It’s due out soon. A factor which has really intrigued me over recent weeks has been the notion of comparing the value of historic payments to the value of the poor beaten-up Pound today. Making those comparisons, as with my Bisley pay packet previously, provides a whole new appreciation of the 1950s.

In 1957, Stirling Moss’s Formula 1 driver contract with Vanwall specified a basic retainer of £5000. How much is that today?
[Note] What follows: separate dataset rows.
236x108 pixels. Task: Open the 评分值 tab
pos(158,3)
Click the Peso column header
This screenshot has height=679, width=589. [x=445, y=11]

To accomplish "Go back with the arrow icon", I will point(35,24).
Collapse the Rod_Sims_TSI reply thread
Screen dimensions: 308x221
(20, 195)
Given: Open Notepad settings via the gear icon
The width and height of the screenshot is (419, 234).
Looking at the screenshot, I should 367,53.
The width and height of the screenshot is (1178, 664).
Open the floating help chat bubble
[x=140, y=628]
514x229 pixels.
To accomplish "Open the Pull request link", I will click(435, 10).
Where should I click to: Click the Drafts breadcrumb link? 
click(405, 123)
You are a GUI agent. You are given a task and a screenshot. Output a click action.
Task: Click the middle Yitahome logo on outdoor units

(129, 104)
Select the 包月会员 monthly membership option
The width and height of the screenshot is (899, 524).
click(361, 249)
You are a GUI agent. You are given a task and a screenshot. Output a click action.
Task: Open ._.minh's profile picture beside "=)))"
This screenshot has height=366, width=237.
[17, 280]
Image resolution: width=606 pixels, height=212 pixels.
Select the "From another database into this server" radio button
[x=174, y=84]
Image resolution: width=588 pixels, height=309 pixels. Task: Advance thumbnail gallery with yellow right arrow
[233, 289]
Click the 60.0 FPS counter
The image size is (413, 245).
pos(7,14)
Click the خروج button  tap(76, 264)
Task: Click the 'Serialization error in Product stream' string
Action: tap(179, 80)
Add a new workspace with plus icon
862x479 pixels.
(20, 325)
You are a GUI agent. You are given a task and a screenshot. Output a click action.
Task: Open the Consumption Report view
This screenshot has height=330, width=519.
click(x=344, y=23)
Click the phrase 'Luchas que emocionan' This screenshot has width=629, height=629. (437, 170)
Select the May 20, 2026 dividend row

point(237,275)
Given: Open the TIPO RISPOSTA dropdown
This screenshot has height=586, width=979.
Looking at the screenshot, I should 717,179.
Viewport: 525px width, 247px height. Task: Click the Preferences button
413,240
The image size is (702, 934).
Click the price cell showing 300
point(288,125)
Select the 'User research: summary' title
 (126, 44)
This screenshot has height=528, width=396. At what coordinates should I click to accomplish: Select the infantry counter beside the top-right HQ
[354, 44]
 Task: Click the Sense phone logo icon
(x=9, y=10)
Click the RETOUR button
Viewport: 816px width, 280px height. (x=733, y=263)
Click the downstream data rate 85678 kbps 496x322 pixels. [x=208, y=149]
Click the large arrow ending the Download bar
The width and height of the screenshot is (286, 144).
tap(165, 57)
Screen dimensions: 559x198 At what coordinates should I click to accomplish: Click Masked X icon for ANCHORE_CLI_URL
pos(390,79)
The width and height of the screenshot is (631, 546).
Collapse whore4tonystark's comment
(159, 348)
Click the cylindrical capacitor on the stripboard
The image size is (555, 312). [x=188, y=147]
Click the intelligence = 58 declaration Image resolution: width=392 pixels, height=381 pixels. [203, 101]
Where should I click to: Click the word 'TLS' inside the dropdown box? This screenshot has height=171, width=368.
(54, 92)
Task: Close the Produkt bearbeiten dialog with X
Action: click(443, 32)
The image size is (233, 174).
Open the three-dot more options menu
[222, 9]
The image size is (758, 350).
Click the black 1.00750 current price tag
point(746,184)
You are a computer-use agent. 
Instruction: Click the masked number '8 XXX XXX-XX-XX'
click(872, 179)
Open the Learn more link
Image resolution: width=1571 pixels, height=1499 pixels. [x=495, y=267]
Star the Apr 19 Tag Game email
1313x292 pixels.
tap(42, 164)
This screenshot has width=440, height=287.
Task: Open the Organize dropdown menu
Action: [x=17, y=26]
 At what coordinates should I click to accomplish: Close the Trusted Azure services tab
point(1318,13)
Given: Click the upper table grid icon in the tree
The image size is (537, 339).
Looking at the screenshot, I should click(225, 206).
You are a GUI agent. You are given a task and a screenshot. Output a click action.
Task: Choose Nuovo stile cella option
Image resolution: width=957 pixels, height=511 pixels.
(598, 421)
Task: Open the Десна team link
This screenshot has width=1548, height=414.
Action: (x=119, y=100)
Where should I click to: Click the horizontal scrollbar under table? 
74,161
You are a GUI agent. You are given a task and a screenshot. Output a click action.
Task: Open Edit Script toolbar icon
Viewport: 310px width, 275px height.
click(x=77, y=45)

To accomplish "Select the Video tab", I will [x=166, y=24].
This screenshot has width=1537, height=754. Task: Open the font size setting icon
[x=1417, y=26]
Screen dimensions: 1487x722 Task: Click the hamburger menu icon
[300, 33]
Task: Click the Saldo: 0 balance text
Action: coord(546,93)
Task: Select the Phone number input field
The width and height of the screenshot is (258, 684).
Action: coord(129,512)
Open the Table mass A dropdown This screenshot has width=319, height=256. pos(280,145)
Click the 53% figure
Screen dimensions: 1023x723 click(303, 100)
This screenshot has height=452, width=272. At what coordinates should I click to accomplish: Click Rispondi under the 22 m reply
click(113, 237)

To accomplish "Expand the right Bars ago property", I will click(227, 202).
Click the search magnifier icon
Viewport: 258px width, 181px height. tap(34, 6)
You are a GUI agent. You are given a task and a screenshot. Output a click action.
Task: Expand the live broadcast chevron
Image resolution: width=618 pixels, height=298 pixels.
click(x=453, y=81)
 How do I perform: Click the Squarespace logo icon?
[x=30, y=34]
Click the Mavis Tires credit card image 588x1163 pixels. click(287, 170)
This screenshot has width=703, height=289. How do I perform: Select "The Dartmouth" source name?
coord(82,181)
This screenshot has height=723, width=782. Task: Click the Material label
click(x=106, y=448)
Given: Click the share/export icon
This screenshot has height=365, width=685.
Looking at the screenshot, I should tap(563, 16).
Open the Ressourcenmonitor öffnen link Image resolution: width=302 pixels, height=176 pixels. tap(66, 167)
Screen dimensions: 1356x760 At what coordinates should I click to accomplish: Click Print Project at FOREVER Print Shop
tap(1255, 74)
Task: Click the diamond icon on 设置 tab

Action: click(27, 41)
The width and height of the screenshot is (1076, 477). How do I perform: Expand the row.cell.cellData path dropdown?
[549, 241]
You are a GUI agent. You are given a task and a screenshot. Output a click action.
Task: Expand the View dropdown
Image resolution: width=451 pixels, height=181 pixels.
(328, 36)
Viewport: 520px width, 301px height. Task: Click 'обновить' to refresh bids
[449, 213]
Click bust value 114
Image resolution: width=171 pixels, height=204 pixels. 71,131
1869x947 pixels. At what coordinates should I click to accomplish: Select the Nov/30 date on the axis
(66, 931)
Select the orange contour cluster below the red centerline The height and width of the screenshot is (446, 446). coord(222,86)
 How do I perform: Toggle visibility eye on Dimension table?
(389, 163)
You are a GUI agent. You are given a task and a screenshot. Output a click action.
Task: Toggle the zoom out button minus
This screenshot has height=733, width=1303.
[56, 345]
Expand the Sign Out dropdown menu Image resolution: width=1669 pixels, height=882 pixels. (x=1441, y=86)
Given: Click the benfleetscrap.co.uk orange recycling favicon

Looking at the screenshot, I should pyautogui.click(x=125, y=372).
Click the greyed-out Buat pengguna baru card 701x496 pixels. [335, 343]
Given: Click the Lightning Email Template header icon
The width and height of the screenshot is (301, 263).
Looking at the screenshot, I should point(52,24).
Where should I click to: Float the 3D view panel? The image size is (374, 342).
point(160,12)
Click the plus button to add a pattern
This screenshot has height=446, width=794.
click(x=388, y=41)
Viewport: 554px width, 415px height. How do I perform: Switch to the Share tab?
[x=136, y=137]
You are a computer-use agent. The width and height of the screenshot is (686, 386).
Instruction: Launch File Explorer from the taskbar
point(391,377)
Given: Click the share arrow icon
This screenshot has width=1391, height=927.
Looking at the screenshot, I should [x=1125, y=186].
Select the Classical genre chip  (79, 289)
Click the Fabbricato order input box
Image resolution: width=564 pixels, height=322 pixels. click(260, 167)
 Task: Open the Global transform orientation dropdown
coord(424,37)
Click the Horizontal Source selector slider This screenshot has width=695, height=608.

Its 2021 value would be £123,500. Compare that to the alleged £42m Lewis Hamilton contract and that would mean that Mercedes-Benz’s modern multiple World Champion has commanded a pay rate which is more than 340 times greater than our much-missed Maestro’s.

Of course, the Hamilton Mercedes deal represents the sum total of his motor sporting activity, whereas Moss bolstered his Vanwall deal with another to drive sports cars for the Maserati works team, and his prize money and trade bonuses for second place in the Buenos Aires 1000Kms, the Sebring 12-Hours, a share of both first and third in the Swedish Grand Prix – that sports car classic at a bumpy Kristianstad – added to that retainer would have been of considerable value. But even so – 340 times more money paid to his modern heir…

“Vandervell was a ruthless businessman but also a sportsman”

When future Vanwall constructor Tony Vandervell first became exasperated with delays of the British motor industry’s collaborative BRM project in 1948-49 he bought the embryo team a 1½-litre supercharged V12 Ferrari 125, the first of his four Thin Wall Special cars, named after his company’s Thin Wall shell bearings. That Ferrari cost him 9.5m lire, converting to some £5500 at the time – or £199,366 at 2021 values. Compare to a present-day Ferrari 812 Superfast road car, at a quarter of a million Sterling? Mind you, there’s one helluva lot more complexity, material, sophistication in the current GTB than in that cranky old, crude, nervous, twitchily short-wheelbase, swing-axle rear-suspended GP car of 72 years ago…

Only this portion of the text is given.